EXERCISE TASKS.
A - Transcribe the PyGAD issue thread word for word, between "If you want" and "to get 1.0-0.7=0.3.", inclusive.
B - Pick up the PyGAD issue thread after its last sentence and carry it forward.

EXCERPTED PASSAGE.
Open GregBueno opened this issue 4 years ago • 3 comments

Hi @ahmedfgad, First, you did an excellent project, congratulations!

Secondly I have a question, my problem has a peculiar condition in gene generation, the sum of two genes must be in range (0,1) like: 0<sum(variable1+variable2)<1

How can I implement ?

My gen space: [{'low': 0, 'high': 1.0}, {'low': 0, 'high': 1.0}, {'low': 0, 'high': 3.5}, {'low': 0, 'high': 4.0}]

The first and second parameters must be within the range and the sum of the two parameters must be between 0 and 1

Thank you

GregBueno avatar Apr 01 '21 06:04 GregBueno

Hi @GregBueno,

Thank you 👍

Please note that I tried to cover as many general cases as possible in PyGAD.

For your request, this is not supported but you can do it with little efforts.

One way is to restrict the values of the 2 genes between 0 and 1: {'low': 0, 'high': 1.0}. This way, the sum of the 2 genes will not exceed 1.0. But this limits the gene values to just the 0.0-0.5 range.

If you want to use the full range 0.0-1.0 while making sure the sum does not exceed 1.0, then do the following:

  1. Allow the first gene to take a value from the range 0.0-1.0.
  2. Implement the on_mutation() callback function which is called after the mutation is applied.
  3. Inside on_mutation(), loop through the solutions, return the value of the first gene, subtract its value from 1.0, and override the value of the second gene by this result.

Here is an example: The solution may have 4 genes and you want the sum of the first 2 genes to be 1.0. [0.7, 0.6, 2, 3]

  • The sum of the first 2 genes is 0.7+0.6=1.4. This is not accepted.
  • Inside the on_mutation() function, subtract 0.7 from 1.0 to get 1.0-0.7=0.3.
  • Override the second gene value by 0.3.

I hope you can find any of these options helpful.

Please let me know if I can help in any way.

ahmedfgad avatar Apr 01 '21 13:04 ahmedfgad

Saw this issue and I'm in a similar boat, although with a different twist.

So it's safe to assume that the on_mutation() method is where new genes get created, and you could add some custom logic to ensure the new sets of genes meet certain criteria?

DATA BELOW.
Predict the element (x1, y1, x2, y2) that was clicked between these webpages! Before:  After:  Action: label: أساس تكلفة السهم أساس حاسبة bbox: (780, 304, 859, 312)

TASK RESULTS.
A -
If you want to use the full range 0.0-1.0 while making sure the sum does not exceed 1.0, then do the following:

  1. Allow the first gene to take a value from the range 0.0-1.0.
  2. Implement the on_mutation() callback function which is called after the mutation is applied.
  3. Inside on_mutation(), loop through the solutions, return the value of the first gene, subtract its value from 1.0, and override the value of the second gene by this result.

Here is an example: The solution may have 4 genes and you want the sum of the first 2 genes to be 1.0. [0.7, 0.6, 2, 3]

  • The sum of the first 2 genes is 0.7+0.6=1.4. This is not accepted.
  • Inside the on_mutation() function, subtract 0.7 from 1.0 to get 1.0-0.7=0.3.

B -
In my situation, I'm using 2 genes that represent a range of numbers, and that range must be incremented up, not down. So for example, if the first gene is 50, than the second gene must be greater than 50, so that my effective range ends up being something like 50 and 100, it can't be 50 and 30, type thing. So I could work in some logic to tweak the genes that need tweaking in on_mutation()?

I guess too, how would one work in the gene_space parameters for this, so that the upper range number stays within the gene_space range for that gene?

THANKS! Great work!

UPDATE

I think I may have answered my own question here. What I plan to do is:

  1. Create my own initial population, making use of the logic I want for the genes
  2. Then using the on_mutation() callback method, basically do the same thing, run the new population through the logic function to make sure all the genes follow the correct pattern.

I'm going to work on this this weekend as I'm still a bit unclear as to HOW I'm going to do this, but I have an idea or two. Thanks!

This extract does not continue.